January 6, 200817 yr they can't even pronounce my last name which annoys the hell out of me, it isn't hard.
January 6, 200817 yr They don't deserve that treatment of course they don't, it's the company that these people are angry at after all... not the people on the phone (unless the person on the phone is not understanding them, but still when it comes down to it it's the company who's responsible for having Indian call centres in the first place). The last time I encountered an Indian call centre I was trying to book a train ticket home. Pronouncing and then spelling out the name of each stop, my name, address and credit card details to someone who I could barely understand was not a fun process :arrr:
January 6, 200817 yr It is not the fault of the workers but I can understand the frustration of the public who have to call these call centres When NTL was Indian call centre it was like "Hello NTL Abdul speaking how may I help you" "hello Abdul my name is Mr Thompson and I am having trouble connecting to the internet" "Mr Thomas what is your account number ?" "No, it is Thompson !!" "can you spell that please "Sure, T H..........."and you feel like going aaaaaaaarrrrrrrggggghhhhhh and thats before have even explained what the problem is and then once they have understood you at the 10th time of repeating yourself they read out stuff from a pre arranged script and tell you it might be your pc and so on :manson: I can understand the frustration of callers although of course there is no need for abuse, but like Russ now I will not place any business with a company that has indian customer service
January 6, 200817 yr Also, the BT call centres in Delhi have a phenomenally high rate of 'lost' calls - these are when they either put you on hold or try to transfer you - then simply lose the call or deliberately cut you off - usually, in BT's case, when it's taken a customer up to 10 minutes to actually speak to someone after making the call. When the Delhi call centre managed out of hours calls... ie weekends and evenings - the amount of complaints received after these periods in BT was sky-high. Yet, BT still never seem to learn or listen to their customers and fully deserves its nickname given by its own staff - Bangladeshi Telecom.

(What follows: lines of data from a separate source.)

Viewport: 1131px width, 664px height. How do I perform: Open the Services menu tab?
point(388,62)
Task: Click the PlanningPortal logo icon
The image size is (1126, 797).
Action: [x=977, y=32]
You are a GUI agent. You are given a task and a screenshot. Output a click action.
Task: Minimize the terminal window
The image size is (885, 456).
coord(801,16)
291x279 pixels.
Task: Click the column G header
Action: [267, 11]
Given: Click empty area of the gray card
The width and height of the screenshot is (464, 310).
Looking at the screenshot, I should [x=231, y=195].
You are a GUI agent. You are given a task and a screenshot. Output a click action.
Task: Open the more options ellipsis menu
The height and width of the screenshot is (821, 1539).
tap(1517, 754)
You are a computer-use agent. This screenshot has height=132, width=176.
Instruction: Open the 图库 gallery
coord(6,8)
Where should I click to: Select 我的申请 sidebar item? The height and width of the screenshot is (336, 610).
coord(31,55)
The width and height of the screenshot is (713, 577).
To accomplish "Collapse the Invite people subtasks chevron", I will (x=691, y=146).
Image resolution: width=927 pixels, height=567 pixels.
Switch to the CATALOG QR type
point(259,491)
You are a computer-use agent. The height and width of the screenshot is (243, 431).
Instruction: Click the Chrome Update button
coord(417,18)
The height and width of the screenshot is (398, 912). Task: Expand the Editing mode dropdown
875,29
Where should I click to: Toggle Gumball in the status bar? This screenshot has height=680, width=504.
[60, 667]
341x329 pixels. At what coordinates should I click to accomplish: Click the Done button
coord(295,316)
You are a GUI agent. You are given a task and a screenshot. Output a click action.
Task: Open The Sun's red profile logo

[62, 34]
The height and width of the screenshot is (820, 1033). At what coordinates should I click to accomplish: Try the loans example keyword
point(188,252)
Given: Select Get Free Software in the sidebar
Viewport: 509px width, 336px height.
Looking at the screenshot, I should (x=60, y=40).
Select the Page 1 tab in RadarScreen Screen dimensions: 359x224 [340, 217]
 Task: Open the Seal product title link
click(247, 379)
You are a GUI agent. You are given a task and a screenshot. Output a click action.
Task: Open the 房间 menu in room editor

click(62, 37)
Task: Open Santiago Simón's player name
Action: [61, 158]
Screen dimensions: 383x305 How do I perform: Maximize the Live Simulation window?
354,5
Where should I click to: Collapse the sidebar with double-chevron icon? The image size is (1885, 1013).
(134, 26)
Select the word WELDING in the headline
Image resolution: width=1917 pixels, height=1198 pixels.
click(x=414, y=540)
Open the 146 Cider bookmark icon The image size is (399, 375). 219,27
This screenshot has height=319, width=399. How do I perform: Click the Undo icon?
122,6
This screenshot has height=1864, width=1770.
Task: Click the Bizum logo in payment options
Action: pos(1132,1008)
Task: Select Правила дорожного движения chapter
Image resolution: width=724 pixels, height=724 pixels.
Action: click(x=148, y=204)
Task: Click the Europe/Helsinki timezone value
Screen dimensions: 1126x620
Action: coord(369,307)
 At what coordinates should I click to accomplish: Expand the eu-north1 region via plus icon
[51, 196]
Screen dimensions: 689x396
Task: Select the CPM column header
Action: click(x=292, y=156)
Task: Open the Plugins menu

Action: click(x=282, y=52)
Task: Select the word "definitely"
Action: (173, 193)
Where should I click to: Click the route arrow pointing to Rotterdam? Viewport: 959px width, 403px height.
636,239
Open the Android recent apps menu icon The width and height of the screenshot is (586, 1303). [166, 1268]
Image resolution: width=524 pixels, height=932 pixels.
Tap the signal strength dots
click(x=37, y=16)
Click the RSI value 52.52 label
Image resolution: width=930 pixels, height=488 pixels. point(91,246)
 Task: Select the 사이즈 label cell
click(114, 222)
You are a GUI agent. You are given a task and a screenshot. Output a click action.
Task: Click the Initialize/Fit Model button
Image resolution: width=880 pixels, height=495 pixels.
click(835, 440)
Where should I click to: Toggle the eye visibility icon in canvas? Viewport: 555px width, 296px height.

January 6, 200817 yr I agree that it's not the Workers fault, they're just doing there jobs. But I can also sympathise with the British Callers. Like Craig said, when you're calling someone up about something that's annoying you and getting on your nerves the last thing you want to be doing is going "Can you repeat that" or "Can you spell that" etc... You just want it done without any hassle, and prefrebly as quick as possible.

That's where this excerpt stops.